I grew up in a pro-life family, and when abortion was discussed, I told people that I would not have one even if I was the victim of rape. Then I found myself unmarried and pregnant, not because I’d been raped but because I was, as they say, looking for love in all the wrong places.
I told the father, and said I wanted to abort the baby. He said I could do whatever I thought best. We talked less than 60 seconds. I made an appointment and when the day arrived, he drove me to the facility. I was very scared, and tried taking deep breaths to calm myself. The nurse yelled at me for hyperventilating while the doctor scraped my baby out of my uterus. I was taken aback by the coldness and brutality of the staff. At no point did I give any thought to the baby. I only thought of myself; what people would think, what people would say, how it would mess up my plans.
Then I went home and built a wall around the whole ordeal in my mind, like a room I never went in. To this day I have no idea how the father felt about it. We never spoke of it again. I never spoke of it again.
Growing up, I had been taught that I had to obey every commandment and confess every sin in order to go to heaven. I had long ago found that impossible, and stopped trying to please God. But he pursued me over the years, sending messenger after messenger. I remember the first time I heard the gospel, the good news that I don’t have to earn my way to heaven, because Jesus had bought my passage.
I did not respond to the gospel the day I first heard it, but it lay in my heart like a seed. Many years later, God used a different baby to introduce me to the concept of unconditional love. This helpless being could do nothing at all for me, yet I loved her fiercely. For the first time in my life I felt I had done something of lasting value by bringing this life into the world. My mother reminded me that I had had help. Becoming a parent is partnering with God in his act of creation, whether we realize it or not.
When I finally became a Christian, I accepted the gift of forgiveness that Jesus offered. I knew full well that I had broken every one of the commandments, but there was no sin so great that Jesus could not forgive it.

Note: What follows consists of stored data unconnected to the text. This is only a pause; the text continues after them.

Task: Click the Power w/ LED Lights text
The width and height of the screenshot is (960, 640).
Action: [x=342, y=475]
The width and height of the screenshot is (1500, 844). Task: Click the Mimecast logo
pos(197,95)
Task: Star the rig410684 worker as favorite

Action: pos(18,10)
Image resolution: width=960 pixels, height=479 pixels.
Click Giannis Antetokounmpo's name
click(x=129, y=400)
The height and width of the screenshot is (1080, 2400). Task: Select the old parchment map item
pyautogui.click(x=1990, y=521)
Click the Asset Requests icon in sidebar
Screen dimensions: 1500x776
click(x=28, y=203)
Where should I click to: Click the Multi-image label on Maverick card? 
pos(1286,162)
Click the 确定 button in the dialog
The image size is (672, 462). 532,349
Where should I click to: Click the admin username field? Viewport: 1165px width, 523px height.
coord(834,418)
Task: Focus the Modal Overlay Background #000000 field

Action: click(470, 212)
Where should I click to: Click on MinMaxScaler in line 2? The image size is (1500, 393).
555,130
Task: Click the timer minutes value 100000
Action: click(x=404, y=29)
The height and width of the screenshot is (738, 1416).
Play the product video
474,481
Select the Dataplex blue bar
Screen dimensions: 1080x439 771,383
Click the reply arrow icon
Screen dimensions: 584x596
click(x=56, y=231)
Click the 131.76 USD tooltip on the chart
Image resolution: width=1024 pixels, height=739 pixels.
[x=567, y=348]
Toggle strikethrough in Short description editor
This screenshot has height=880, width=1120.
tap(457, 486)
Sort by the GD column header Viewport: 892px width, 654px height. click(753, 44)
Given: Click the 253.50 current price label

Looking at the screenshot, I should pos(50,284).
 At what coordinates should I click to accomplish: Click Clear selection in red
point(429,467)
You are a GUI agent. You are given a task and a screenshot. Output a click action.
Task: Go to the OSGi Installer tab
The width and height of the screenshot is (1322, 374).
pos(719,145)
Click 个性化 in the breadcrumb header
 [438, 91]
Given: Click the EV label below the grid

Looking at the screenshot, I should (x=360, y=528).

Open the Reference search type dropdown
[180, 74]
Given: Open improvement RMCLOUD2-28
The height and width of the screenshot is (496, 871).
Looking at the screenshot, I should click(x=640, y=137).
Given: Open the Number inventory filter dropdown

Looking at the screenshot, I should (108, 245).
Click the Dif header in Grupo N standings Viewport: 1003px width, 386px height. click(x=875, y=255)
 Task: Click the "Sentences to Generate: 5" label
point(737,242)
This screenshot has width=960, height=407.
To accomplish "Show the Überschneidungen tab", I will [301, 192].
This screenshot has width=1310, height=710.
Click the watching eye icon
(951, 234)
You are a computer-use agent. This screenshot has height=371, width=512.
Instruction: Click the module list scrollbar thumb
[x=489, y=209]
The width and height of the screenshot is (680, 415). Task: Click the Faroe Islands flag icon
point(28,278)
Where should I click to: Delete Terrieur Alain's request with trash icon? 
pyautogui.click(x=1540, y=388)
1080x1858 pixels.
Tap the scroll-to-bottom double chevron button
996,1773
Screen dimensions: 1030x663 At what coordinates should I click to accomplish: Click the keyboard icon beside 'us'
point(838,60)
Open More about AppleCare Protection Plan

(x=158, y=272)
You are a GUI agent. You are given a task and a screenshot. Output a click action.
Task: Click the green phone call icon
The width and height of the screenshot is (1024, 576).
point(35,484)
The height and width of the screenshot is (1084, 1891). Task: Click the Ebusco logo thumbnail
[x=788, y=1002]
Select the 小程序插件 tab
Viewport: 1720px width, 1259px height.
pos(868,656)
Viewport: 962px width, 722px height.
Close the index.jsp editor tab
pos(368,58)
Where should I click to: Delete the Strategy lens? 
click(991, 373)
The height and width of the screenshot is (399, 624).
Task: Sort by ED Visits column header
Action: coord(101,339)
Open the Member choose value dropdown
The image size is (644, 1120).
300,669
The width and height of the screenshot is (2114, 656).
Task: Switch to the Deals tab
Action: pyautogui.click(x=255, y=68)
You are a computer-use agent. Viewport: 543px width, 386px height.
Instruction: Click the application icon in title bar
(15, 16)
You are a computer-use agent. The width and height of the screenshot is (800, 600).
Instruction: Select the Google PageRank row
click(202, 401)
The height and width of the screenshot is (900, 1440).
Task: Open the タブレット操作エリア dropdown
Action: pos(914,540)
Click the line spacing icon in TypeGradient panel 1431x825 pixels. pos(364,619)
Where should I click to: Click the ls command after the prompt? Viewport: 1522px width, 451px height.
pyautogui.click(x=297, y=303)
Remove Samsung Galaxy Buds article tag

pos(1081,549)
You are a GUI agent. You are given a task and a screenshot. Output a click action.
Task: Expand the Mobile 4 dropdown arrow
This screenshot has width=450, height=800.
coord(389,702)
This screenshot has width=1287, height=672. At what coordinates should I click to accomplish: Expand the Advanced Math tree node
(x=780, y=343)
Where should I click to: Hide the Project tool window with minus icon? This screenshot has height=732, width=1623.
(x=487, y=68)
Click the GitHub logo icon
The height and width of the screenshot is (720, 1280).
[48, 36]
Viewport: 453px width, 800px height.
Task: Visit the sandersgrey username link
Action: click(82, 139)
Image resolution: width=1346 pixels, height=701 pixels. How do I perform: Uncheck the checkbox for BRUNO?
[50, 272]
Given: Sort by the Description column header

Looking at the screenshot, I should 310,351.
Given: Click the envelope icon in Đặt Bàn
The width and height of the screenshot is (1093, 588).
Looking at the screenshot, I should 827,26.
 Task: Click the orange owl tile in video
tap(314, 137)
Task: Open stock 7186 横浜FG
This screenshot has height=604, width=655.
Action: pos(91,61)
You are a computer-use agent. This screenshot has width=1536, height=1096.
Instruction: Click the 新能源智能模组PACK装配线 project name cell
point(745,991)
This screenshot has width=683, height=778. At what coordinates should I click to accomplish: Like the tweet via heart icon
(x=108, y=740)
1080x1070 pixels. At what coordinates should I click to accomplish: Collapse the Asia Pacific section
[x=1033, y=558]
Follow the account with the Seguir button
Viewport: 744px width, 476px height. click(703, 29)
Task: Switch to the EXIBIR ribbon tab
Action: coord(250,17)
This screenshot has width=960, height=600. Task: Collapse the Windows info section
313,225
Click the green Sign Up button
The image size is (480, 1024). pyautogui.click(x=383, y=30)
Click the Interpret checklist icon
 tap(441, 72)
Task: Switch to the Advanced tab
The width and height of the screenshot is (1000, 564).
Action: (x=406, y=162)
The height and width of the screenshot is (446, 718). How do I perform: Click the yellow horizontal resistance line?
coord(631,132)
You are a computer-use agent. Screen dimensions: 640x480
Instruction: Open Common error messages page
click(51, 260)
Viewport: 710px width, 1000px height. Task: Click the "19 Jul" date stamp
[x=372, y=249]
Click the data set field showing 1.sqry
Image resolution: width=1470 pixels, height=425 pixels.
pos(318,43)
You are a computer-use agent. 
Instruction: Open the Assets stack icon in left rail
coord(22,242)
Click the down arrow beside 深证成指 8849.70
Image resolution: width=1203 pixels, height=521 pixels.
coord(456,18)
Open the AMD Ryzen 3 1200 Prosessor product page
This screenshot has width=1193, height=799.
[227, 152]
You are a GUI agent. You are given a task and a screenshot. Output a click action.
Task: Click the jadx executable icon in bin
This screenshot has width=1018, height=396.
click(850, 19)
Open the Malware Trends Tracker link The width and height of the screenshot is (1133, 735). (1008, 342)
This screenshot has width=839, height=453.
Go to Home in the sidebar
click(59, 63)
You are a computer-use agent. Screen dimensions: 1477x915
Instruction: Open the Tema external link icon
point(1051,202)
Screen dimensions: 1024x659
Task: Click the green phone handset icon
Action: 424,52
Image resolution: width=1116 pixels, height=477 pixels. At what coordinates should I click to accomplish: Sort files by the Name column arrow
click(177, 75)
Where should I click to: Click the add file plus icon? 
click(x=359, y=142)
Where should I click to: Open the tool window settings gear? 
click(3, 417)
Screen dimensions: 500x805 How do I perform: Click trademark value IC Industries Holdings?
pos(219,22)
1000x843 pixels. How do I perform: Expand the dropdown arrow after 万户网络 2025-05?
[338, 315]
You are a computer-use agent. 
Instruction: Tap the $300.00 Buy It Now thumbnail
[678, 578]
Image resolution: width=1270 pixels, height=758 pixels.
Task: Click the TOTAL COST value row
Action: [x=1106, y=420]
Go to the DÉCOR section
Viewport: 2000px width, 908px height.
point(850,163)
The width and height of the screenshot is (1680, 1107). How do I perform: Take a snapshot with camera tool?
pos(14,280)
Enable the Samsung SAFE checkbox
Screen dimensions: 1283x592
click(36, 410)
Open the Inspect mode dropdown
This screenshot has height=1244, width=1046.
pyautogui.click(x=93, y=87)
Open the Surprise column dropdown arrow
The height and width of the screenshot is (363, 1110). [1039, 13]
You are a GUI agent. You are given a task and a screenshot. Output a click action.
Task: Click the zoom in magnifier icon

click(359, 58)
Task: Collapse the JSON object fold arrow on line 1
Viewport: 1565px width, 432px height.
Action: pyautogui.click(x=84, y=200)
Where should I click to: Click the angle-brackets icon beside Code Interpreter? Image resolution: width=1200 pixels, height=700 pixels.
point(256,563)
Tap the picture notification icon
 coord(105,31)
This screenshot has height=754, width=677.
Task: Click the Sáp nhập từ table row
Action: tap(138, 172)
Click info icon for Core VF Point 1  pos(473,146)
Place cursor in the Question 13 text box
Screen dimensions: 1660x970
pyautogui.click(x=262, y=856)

What if I had known that way back when I was unmarried and pregnant? What if I had known God’s power to redeem my bad choices, his purpose for the life that I cut so very short? I had never allowed myself to wonder whether that baby was a boy or a girl, whether it would be quiet or boisterous, athletic or musical or gifted with numbers. But God knew from the moment the baby was conceived.
After I turned to the Lord, I knew in my head I was forgiven, but I carried the guilt and shame of my abortion anyway. I had never been able to swallow the lie that the baby was just a mass of tissue. A human fetus is, by definition, an unborn baby. It’s not an indeterminate blob. The specific chromosomes from the egg and the sperm unite to form a life that is perfectly unique. And God has a purpose for every single one.
As I finally went into that walled-off room in my memory where I’ve kept my abortion all these years, I invited the Lord to come with me. He assured me that his angel carried my baby to heaven and I will see him when I get there myself. I don’t deserve this at all, and God knows that. But he told me today that he loves the murderer as much as he loves the murdered.